◆ SUPPLIED RECORDS
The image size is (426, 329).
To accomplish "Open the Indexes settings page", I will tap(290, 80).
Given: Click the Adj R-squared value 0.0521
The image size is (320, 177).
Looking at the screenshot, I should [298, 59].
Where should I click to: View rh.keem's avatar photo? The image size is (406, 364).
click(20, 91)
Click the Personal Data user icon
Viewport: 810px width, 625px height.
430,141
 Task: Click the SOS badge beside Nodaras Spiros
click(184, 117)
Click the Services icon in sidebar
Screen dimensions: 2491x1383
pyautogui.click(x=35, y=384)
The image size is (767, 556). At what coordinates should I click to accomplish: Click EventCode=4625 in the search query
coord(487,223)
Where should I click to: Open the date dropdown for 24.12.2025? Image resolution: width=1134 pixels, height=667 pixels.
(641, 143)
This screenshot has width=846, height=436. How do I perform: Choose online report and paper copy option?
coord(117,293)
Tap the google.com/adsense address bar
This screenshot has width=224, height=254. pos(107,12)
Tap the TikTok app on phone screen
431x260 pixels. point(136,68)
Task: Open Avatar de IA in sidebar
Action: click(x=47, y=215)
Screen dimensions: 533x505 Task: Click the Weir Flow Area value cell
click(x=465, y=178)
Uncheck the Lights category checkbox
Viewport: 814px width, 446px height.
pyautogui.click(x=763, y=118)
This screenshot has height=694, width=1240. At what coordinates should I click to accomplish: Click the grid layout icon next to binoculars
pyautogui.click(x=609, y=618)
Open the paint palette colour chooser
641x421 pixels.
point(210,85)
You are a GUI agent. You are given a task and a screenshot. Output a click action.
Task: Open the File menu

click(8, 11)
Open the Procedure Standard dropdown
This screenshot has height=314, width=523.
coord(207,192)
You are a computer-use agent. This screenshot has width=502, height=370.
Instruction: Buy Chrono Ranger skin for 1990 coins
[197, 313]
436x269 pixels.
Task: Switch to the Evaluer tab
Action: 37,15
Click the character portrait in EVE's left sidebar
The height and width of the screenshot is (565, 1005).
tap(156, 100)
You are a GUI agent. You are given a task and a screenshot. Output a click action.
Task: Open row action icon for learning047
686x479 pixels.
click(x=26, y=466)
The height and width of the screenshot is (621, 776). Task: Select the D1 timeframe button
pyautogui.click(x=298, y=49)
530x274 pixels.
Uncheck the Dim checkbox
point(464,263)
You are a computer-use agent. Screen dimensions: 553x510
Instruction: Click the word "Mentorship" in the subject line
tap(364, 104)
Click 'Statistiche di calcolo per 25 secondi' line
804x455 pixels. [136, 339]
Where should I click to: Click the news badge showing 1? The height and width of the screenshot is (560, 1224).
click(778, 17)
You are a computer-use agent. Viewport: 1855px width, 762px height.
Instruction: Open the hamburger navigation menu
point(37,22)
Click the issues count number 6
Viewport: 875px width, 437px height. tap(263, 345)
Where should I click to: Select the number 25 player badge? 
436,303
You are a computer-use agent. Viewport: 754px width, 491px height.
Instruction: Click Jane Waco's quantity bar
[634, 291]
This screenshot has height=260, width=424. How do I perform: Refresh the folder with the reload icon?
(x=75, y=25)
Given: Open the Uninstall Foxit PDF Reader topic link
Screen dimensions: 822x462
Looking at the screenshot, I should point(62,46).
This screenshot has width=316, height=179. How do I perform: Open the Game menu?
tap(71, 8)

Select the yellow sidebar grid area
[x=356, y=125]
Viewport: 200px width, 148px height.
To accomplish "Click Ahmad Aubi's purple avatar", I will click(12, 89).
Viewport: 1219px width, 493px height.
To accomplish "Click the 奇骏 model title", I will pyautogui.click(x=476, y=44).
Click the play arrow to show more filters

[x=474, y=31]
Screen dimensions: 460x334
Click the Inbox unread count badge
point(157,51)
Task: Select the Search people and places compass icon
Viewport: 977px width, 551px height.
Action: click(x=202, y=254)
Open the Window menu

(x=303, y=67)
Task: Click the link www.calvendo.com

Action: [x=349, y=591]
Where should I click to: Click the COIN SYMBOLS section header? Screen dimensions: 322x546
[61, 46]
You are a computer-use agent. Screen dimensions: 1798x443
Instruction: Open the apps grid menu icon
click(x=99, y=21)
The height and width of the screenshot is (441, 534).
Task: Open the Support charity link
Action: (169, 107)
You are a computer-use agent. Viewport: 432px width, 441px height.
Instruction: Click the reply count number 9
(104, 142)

◆ YOUR OBJECTIVE
What belongs in the answer is each line of the data that has the word "will".

◆ EXERCISE RESPONSE
To accomplish "Open the Indexes settings page", I will tap(290, 80).
To accomplish "Click Ahmad Aubi's purple avatar", I will click(12, 89).
To accomplish "Click the 奇骏 model title", I will pyautogui.click(x=476, y=44).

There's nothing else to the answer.